:: DATASET RECORDS ::
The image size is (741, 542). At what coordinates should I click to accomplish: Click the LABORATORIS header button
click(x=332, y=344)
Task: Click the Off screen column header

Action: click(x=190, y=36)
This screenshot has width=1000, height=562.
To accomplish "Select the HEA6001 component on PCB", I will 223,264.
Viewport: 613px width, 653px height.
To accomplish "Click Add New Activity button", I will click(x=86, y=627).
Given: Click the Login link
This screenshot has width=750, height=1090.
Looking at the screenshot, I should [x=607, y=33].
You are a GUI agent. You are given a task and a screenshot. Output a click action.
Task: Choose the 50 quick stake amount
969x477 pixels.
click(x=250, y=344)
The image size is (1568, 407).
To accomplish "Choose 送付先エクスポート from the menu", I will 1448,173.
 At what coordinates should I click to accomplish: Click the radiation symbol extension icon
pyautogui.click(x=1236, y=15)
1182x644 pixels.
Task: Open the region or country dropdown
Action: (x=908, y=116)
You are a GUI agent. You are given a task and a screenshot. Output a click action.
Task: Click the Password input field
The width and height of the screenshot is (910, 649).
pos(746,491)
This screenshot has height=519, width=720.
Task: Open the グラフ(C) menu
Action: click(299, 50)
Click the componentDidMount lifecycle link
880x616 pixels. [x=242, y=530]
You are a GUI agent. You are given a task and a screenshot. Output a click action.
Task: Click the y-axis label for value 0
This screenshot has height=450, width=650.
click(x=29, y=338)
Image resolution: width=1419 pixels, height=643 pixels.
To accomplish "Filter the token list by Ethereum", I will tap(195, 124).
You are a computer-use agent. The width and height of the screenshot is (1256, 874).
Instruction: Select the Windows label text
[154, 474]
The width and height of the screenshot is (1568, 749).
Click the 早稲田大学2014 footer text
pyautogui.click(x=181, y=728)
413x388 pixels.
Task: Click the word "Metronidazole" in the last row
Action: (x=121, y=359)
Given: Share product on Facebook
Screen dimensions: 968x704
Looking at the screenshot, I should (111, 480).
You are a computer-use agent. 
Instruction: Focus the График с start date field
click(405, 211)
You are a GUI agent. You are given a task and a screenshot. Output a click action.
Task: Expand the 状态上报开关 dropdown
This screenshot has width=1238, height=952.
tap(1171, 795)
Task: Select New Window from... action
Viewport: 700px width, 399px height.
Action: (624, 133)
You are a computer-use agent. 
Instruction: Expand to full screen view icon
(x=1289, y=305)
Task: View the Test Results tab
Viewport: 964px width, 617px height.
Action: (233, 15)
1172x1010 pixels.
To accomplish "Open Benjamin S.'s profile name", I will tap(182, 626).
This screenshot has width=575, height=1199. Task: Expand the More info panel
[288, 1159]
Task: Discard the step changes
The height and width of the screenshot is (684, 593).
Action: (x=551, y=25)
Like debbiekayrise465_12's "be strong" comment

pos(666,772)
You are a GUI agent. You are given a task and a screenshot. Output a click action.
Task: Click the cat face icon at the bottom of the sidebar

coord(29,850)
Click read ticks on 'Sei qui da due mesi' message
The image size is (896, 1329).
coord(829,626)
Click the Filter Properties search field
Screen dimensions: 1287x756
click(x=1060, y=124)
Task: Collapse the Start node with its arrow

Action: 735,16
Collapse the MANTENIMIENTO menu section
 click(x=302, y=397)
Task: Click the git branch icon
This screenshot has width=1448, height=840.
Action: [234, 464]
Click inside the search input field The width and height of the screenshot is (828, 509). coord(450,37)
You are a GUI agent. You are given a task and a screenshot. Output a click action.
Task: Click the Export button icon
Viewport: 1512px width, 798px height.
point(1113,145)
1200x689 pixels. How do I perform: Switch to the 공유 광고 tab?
:::
WHAT IS BEING ASKED:
Copy the lines of the listing word for word, starting at the line containing "The image size is (1568, 407)." and running through the line containing "will tap(195, 124).", with both end lines included.

SOLUTION:
The image size is (1568, 407).
To accomplish "Choose 送付先エクスポート from the menu", I will 1448,173.
 At what coordinates should I click to accomplish: Click the radiation symbol extension icon
pyautogui.click(x=1236, y=15)
1182x644 pixels.
Task: Open the region or country dropdown
Action: (x=908, y=116)
You are a GUI agent. You are given a task and a screenshot. Output a click action.
Task: Click the Password input field
The width and height of the screenshot is (910, 649).
pos(746,491)
This screenshot has height=519, width=720.
Task: Open the グラフ(C) menu
Action: click(299, 50)
Click the componentDidMount lifecycle link
880x616 pixels. [x=242, y=530]
You are a GUI agent. You are given a task and a screenshot. Output a click action.
Task: Click the y-axis label for value 0
This screenshot has height=450, width=650.
click(x=29, y=338)
Image resolution: width=1419 pixels, height=643 pixels.
To accomplish "Filter the token list by Ethereum", I will tap(195, 124).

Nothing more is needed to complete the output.